Selection:
+-------+

With the 5-2 vote, the council was consciously stepping back from plans for a $48-million civic center that include a new city hall, a fire station and a parking structure at the existing City Hall’s Balboa Peninsula site.
Councilman Tod Ridgeway has been one of the biggest proponents of the project, but he said Wednesday he’s not disappointed with the council’s decision.
“I find it heartening, even though I lost the vote, that there was a good, spirited debate up there,” he said. “We’re pushing the process in a good direction in a quick manner.”
The other minority vote was cast by Councilman Steve Rosansky.
The council will choose members for the committees -- two council members and seven to 10 residents -- in January. The committees will have until May 1 to give recommendations to the council.
Outlining the city’s facilities needs for the next 15 years promises to be a big job. Many public facilities are 40 to 60 years old, said City Manager Homer Bludau.
Some likely candidates for replacement or overhaul include the Oasis Senior Center, the Corona del Mar and Mariners fire stations, the lifeguard headquarters, the Peninsula branch library and the police station. The committee also could look at development of park sites.
It’s unclear how much all that work will cost. A residents group is gathering signatures for a ballot measure that would require voter approval before the city could borrow more than $3 million.
“At this point, I wouldn’t even want to suggest a figure, but it is going to be substantial because so many of our buildings are about the same age,” Bludau said.
Although building a new city hall topped Bludau’s priority list in 2004, he’s satisfied with the steps that have been taken.
“I think we’ve come a long way in getting the community to recognize that a new city hall is needed, and that is a major move in public perception, so I respect the council wanting to gain wide community support for the location issue and the financing issue,” he said.
Some council members expect the study of possible city hall sites to help build consensus. But others predict such obstacles with any new site that the council will decide not to move City Hall.
“The bottom line is I think we’ll spend six months and we’ll come back to the same decision, that City Hall is where it needs to be,” Rosansky told the council at the meeting.
The comments from about 20 residents who spoke Tuesday reflected a sharp division in the community. Some people said they trust the council to decide on a city hall, while others complained that they’ve stopped speaking up because the council doesn’t listen.
“Public outreach often happens after consultants have been hired and thousands of dollars spent,” Barbara Rawlings told council members.
“We can’t advise you on your vote because our presence comes too late, and I don’t just mean tonight. It’s not apathy; it’s futility.”
A delay to study the city hall might not bring all the project’s critics on board, but one thing it’s guaranteed to do is drive up the cost -- one way or another.
Heffernan estimated buying another site would push the city hall cost up by about 50%. Even waiting to build at the current site carries a price, with interest rates on borrowed money expected to rise and construction costs climbing steadily. Consultant Roger Torriero noted the price of building has gone up 15% to 20% a year for the last three years, most recently because natural disasters have caused a spike in building material costs.
“To me it’s fiscally irresponsible if we allow this to drag on, and let me say an alternate site would drag on for two or three years,” Ridgeway said.

+-------+

Required tasks:
A – In the city hall article, by how much did consultant Roger Torriero say the price of building has risen each year?
B – Retype the city hall article word for word, starting at "With the 5-2" and ending at "Councilman Steve Rosansky.".

Material:
+-------+

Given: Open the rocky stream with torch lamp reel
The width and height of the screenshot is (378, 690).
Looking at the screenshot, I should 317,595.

+-------+

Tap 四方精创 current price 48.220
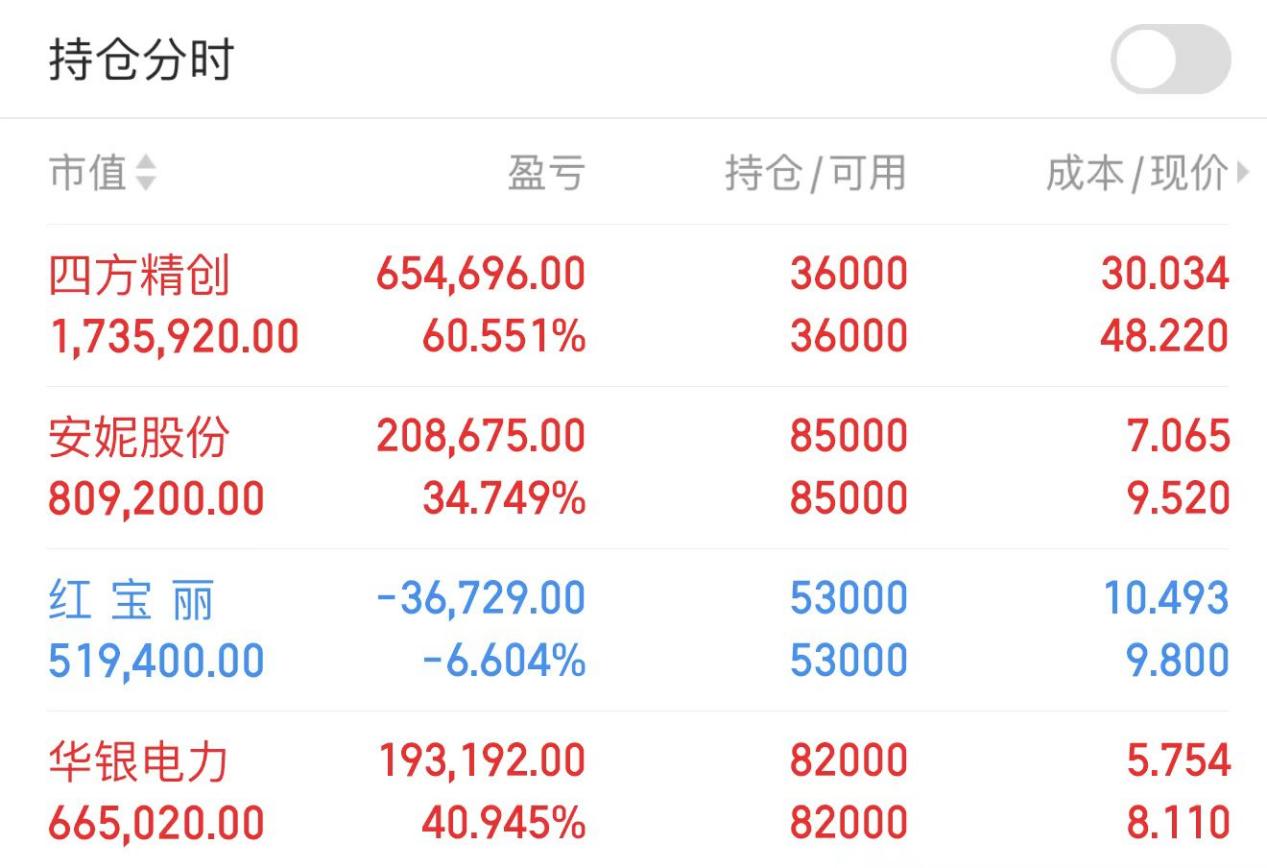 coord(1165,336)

+-------+

Solved problems:
A – By 15% to 20% a year for the last three years.

B –
With the 5-2 vote, the council was consciously stepping back from plans for a $48-million civic center that include a new city hall, a fire station and a parking structure at the existing City Hall’s Balboa Peninsula site.
Councilman Tod Ridgeway has been one of the biggest proponents of the project, but he said Wednesday he’s not disappointed with the council’s decision.
“I find it heartening, even though I lost the vote, that there was a good, spirited debate up there,” he said. “We’re pushing the process in a good direction in a quick manner.”
The other minority vote was cast by Councilman Steve Rosansky.